Editorial: The Girl Dads
By Richard Gaw
His driving companion was a 13-year-old basketball player who sat shivering against the winter cold, silently staring ahead at the memory of what she believed was the worst game she has ever played. She could not find the rim. She threw poor passes. She allowed her opponent to score at will and, most heartbreaking of all, she felt as if she let her teammates down. The loss drifted in her body until it found a place to linger, and it chose the basketball player's heart as the place where it could make the largest impact.
The father was silent. He didn't know what to tell her, and he feared that if he opened his mouth to speak, everything would come out wrong. Leaving the parking lot, he inhaled the pungency and echo of what has become the familiarity of his and his daughter's life in basketball – the cramped myopia of the tiny gym, the referee's whistle, the blend of perfume and sweat, the flip-flop motion of the young athletes' long hair up and down the court, the banter of fathers just like him, and the zipping up of winter coats over uniforms in the church lobby, preparing for the harsh realities of weather.
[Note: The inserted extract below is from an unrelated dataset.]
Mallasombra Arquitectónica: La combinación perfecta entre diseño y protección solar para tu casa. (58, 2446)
The father has shared this journey with his daughter ever since she was six years old, when she began watching the game on the family television, and soon, names like LeBron and Joel and Ben and Kobe were as commonly used as the names of her friends, teammates and family. For these seven years, he has watched along with her, admiring the acrobats and the ballerinas and the warriors and the trench men who apply their craft on beaming hardwood floors before packed arenas and millions more watching from home.
The father has watched his daughter attempt to duplicate their moves and their symmetry not only from beneath the makeshift rim he rigged up in the driveway, but also in church and school gyms in Unionville, Kennett Square, West Grove and Oxford. She is currently wearing her fourth uniform, climbing the ranks of both leagues and talent, and her aspirations are to eventually be good enough to play for the high school that she will eventually attend.
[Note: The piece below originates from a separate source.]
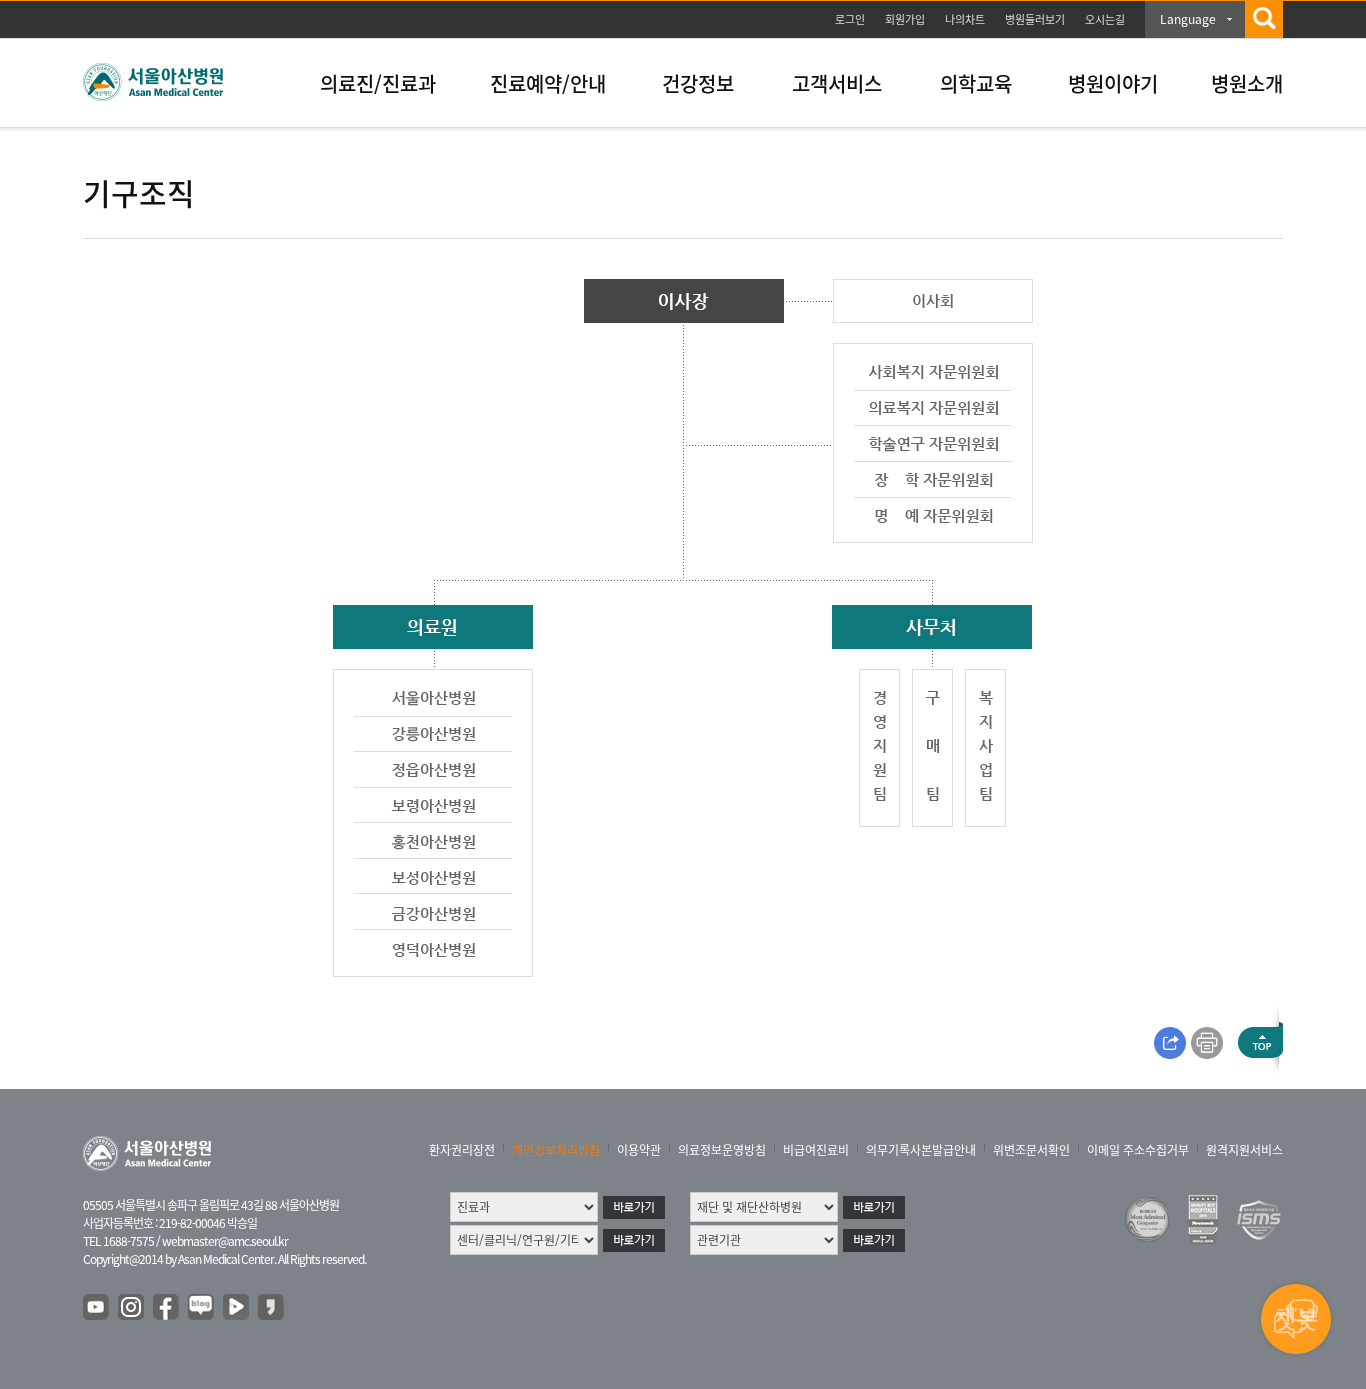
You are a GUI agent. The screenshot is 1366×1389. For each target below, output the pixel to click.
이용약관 (639, 1150)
The father took the exit off of Route 1, and soon, the recognizable buildings and homes of the life he shares with his wife, his son and his daughter came into focus again. He has made this ride from the church gym hundreds of times, but only last week did he fully acknowledge the beauty in its repetition. This time, it permeated his skin and took up residency in his mind, and he knew that this moment would serve as a touchstone to all of the other moments he has had with his daughter on these car rides back and forth on her basketball journey.
Last Sunday, January 26, the father first heard the news on the car radio, and at first, it seemed surreal. He pulled the car over and read the reports on his I-phone, and saw that the news was confirmed when he watched it unfold on television later that afternoon. A 41-year-old father, just a few years younger than he is, was killed along with his 13-year-old daughter and seven others after the helicopter they were riding in disappeared in the early-morning fog in the hills of Calabasas, Calif.
When the news became final, the father did not think about the fame and legend of Kobe Bryant. Rather, he thought of Bryant as the father of a young basketball player, who was accompanying his 13-year-old daughter on their way to her basketball game. He imagined the gifts Gianna gave Bryant, that allowed him to temper down the tenaciousness that drove him to be the best basketball player of his generation and approach the game again, lovingly, through his daughter's eyes.
For Bryant, Gianna had given him the gift to see basketball a different way.
Last Monday, ESPN reporter Elle Duncan shared a memory of Bryant. They met backstage at an ESPN event in New York a few years ago, and when Bryant noticed that Duncan was pregnant, he asked her if she knew the gender of her child. When Duncan told him that she was expecting a girl, Bryant, who had three daughters at the time, high-fived her.
“Girls are the best,” he told her. “Just be grateful that you've been given that gift because girls are amazing.”
The father pulled into the family driveway after a silent ride home from the gym. He looked over at the young basketball player. Her silence is the gift she is giving me, he thought – a gift that will soon promise the invitation to huddle into her vulnerability and sort through her failures like they are discoveries.
He has shared these same rides with his son, but this is a different language than that. Hers is the language of women, where after silence and reflection comes the river flow of emotion willingly revealed. This is why girls are amazing, he thought.
The father pulled the car into the garage, but instead of
leaving, the father and the 13-year-old basketball player began to talk about
the game that she had just played -- a scene that was similarly being played out all over Chester County and all over the United States and all over the world. The father is reminded of a photograph he saw soon after the word spread that Kobe and Gianna Bryant had died.
It is of the two sitting courtside at a basketball game, lost in the language of basketball. The father imagined the content of the conversation, and despite the fact that he lives in a different world than Bryant did, the father suspected the conversation was very similar -- one of Xs and Os, of heartbreak and victories, with few commas and no pauses.
The basketball player sat in the cold car in the garage and grasped for reasons to explain why she had played so poorly. She told her father that she had a long way to go to be good at this game, and didn't know where to begin.
“Love your family,” the father told the basketball player. “Love your teammates. And outwork everyone else in the gym.”
That's what Kobe used to tell Gianna, the father remembered. He then gathered the basketball player's gym bag, and together, they entered their home.